Poster
Jiwei Xu
Huazhong Agric Univ - Wuhan
Wuhan, Hubei, China (People's Republic)
Peiyao Hu (she/her/hers)
PhD candidate
Huazhong Agricultural University
Wuhan, Hubei, China
Wanyuan Zhang
Huazhong Agric Univ - Wuhan
Wuhan, Hubei, China (People's Republic)
Kabin Xie
Professor
Huazhong Agricultural University
Wuhan, Hubei, China (People's Republic)
Deciphering how plant–microbiota interactions achieve beneficial outcomes for crops will provide innovative strategies for sustainable agriculture.

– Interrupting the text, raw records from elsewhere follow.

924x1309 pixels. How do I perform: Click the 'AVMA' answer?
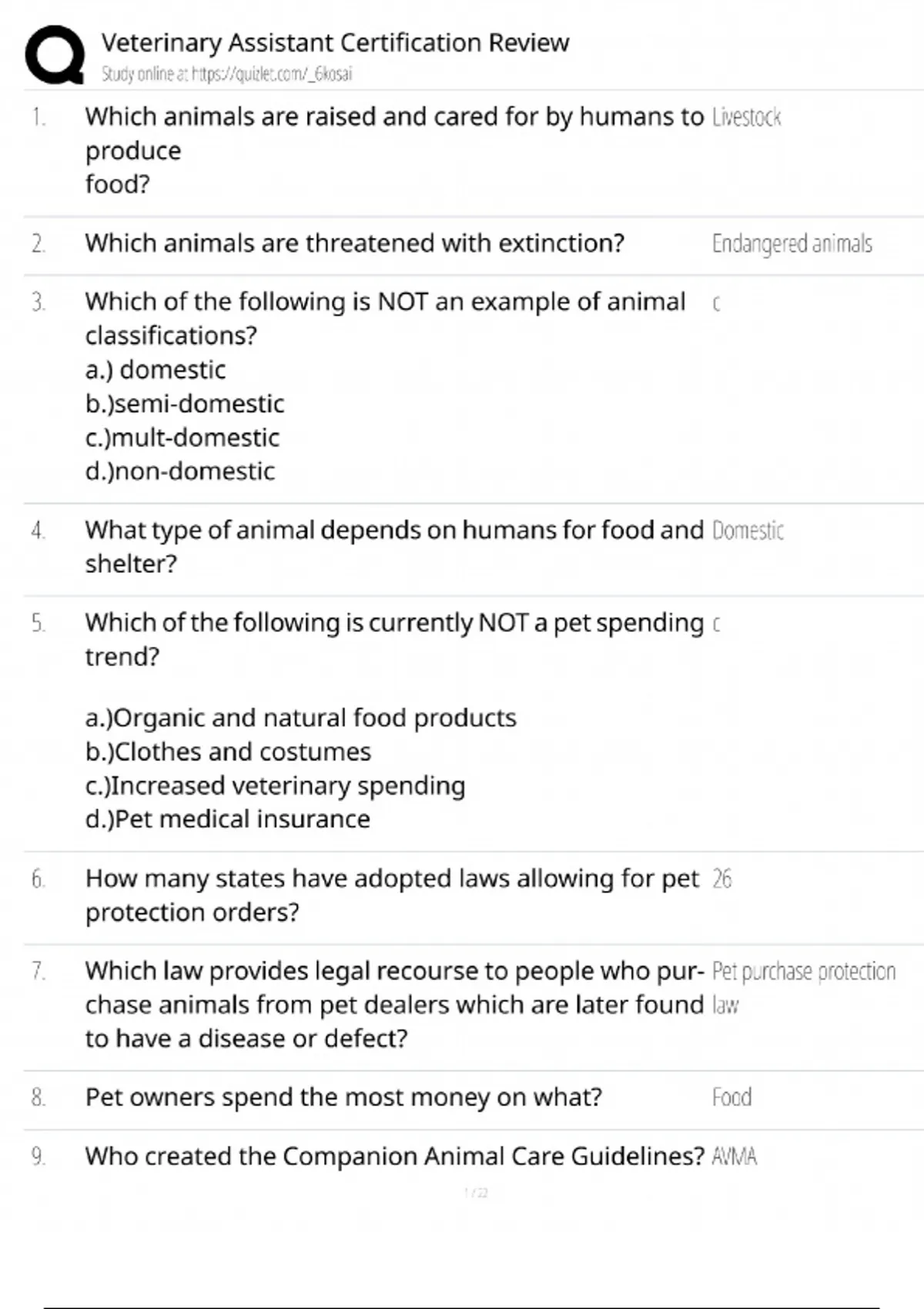(734, 1157)
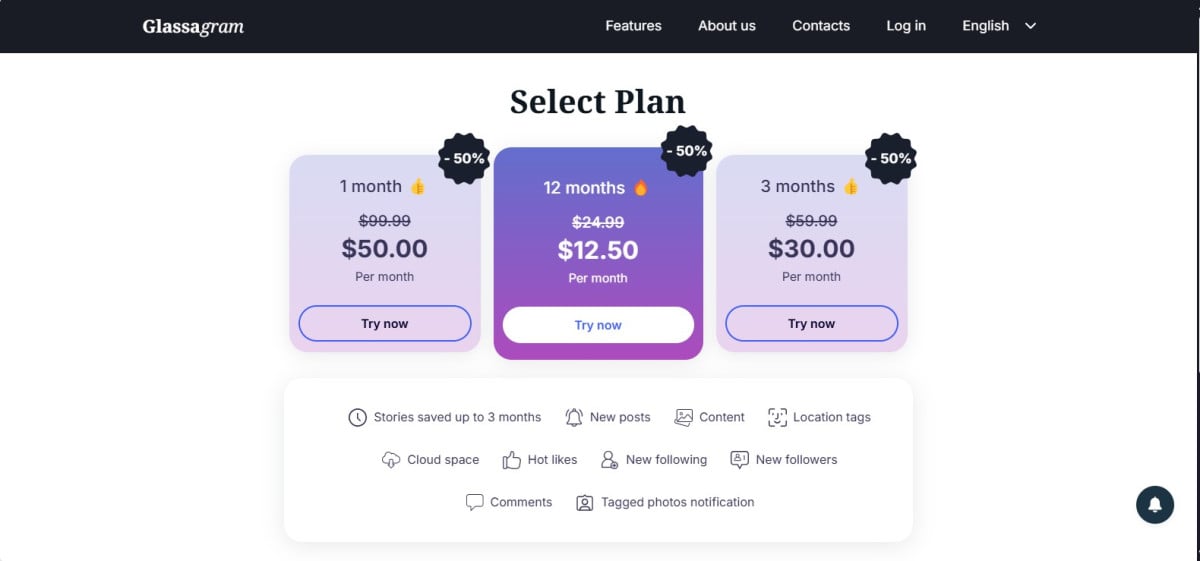Click the bell icon next to New posts
1200x561 pixels.
pyautogui.click(x=574, y=418)
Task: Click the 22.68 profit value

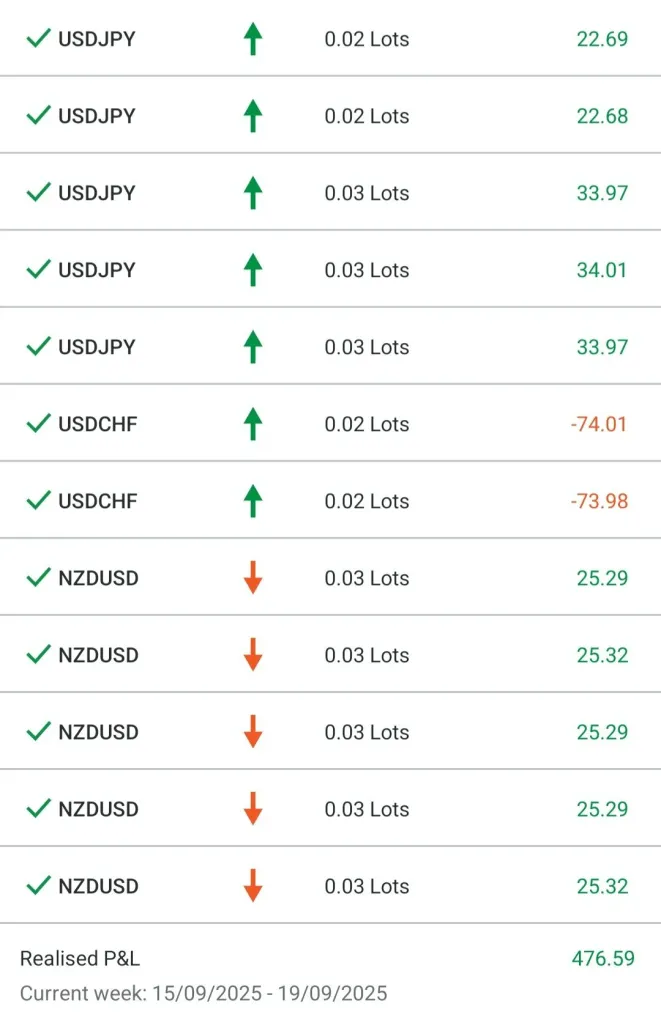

Here, we investigated the rice-microbiota interactions in a tailored gnotobiotic bottle from dual perspectives. From the bacterial side, inoculation with native soil microbiota and a simplified synthetic community (SynCom) induced root growth promotion (RGP) and root growth inhibition (RGI) in different cultivars, suggesting that the function of microbial inocula has a cultivar-specific preference. Tracking of SynCom colonization and assessing the effect of individual strains revealed that the RGP and RGI outcomes were linked to imbalanced colonization of detrimental versus beneficial bacteria in rice roots. From the host side, we found that several receptor-like kinase (RLK) mutants disrupted the RGP function of soil microbiota, i.e., the same microbial inocula promoted root growth in wild-type rice but suppressed growth in these rlk mutants. Further analysis demonstrated that the rice extracellular immune receptor OsFLS2 played a critical role in microbiota-mediated root growth. The study reveals that the outcomes of rice–microbiota interactions are governed by both cultivar-specific preferences in bacterial inocula and host immune receptors, providing a framework for future rice microbiome engineering.